Not to be confused with fishing, pish, or Phish.
An example of a phishing e-mail, disguised as an official e-mail from a (fictional) bank. The sender is attempting to trick the recipient into revealing confidential information by "confirming" it at the phisher's website. Note the misspelling of the words received and discrepancy. Such mistakes are common in most phishing emails. Also note that although the URL of the bank's webpage appears to be legitimate, it actually links to the phisher's webpage.

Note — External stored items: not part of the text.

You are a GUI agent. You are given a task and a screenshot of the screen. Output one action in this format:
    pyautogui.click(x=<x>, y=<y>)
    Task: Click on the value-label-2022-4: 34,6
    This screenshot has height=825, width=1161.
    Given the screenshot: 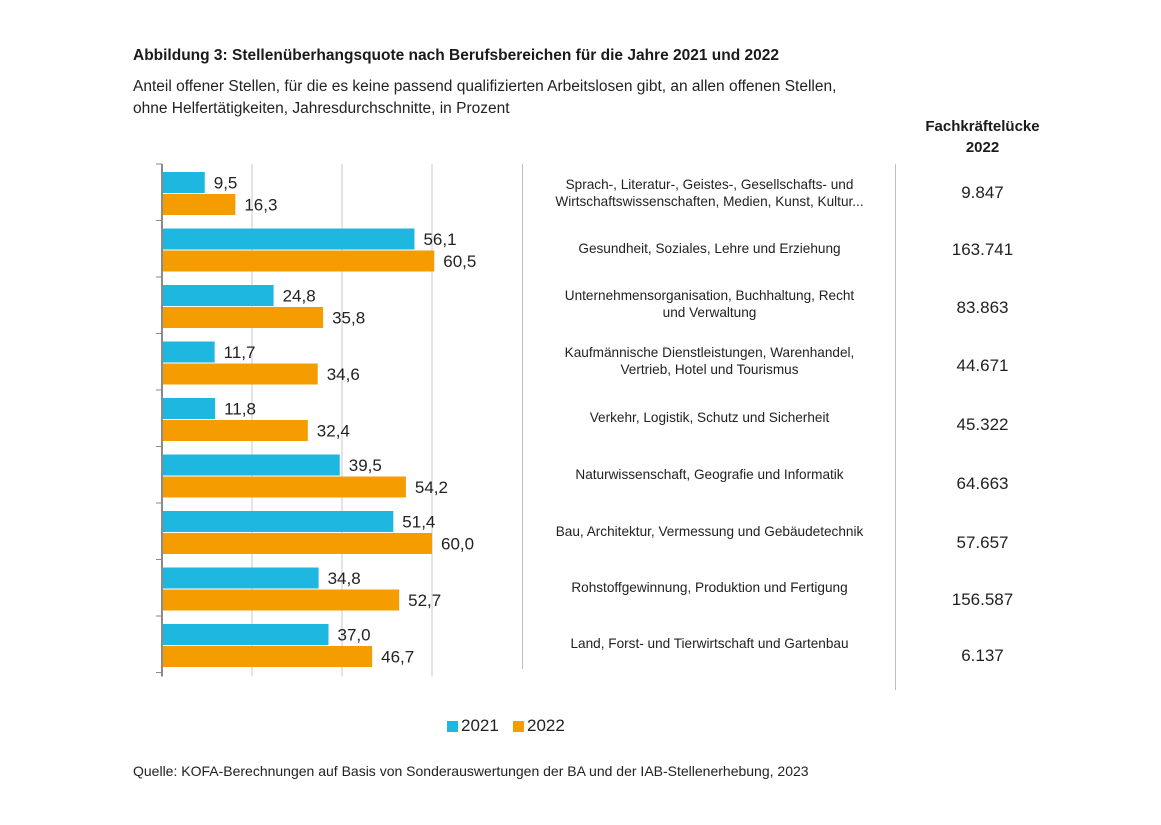 What is the action you would take?
    pyautogui.click(x=344, y=374)
    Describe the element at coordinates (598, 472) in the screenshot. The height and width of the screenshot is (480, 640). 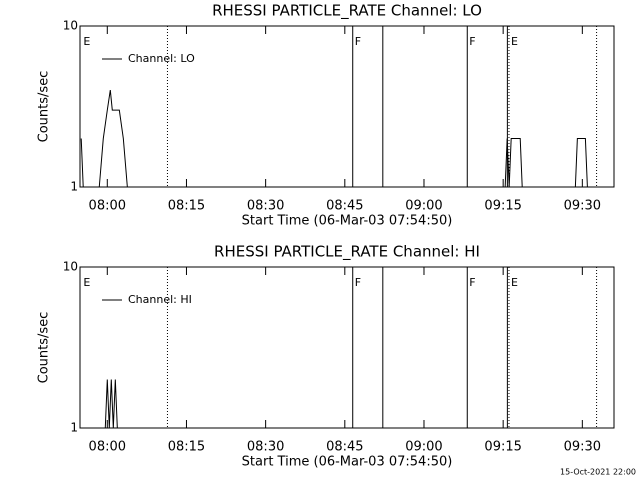
I see `footer: 15-Oct-2021 22:00` at that location.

In the field of computer security, phishing is the criminally fraudulent process of attempting to acquire sensitive information such as usernames, passwords and credit card details by masquerading as a trustworthy entity in an electronic communication. Communications purporting to be from popular social web sites, auction sites, online payment processors or IT administrators are commonly used to lure the unsuspecting public. Phishing is typically carried out by e-mail or instant messaging, and it often directs users to enter details at a fake website whose look and feel are almost identical to the legitimate one. Even when using server authentication, it may require tremendous skill to detect that the website is fake. Phishing is an example of social engineering techniques used to fool users, and exploits the poor usability of current web security technologies. Attempts to deal with the growing number of reported phishing incidents include legislation, user training, public awareness, and technical security measures.
A phishing technique was described in detail in 1987, and the first recorded use of the term "phishing" was made in 1996. The term is a variant of fishing, probably influenced by phreaking, and alludes to baits used to "catch" financial information and passwords.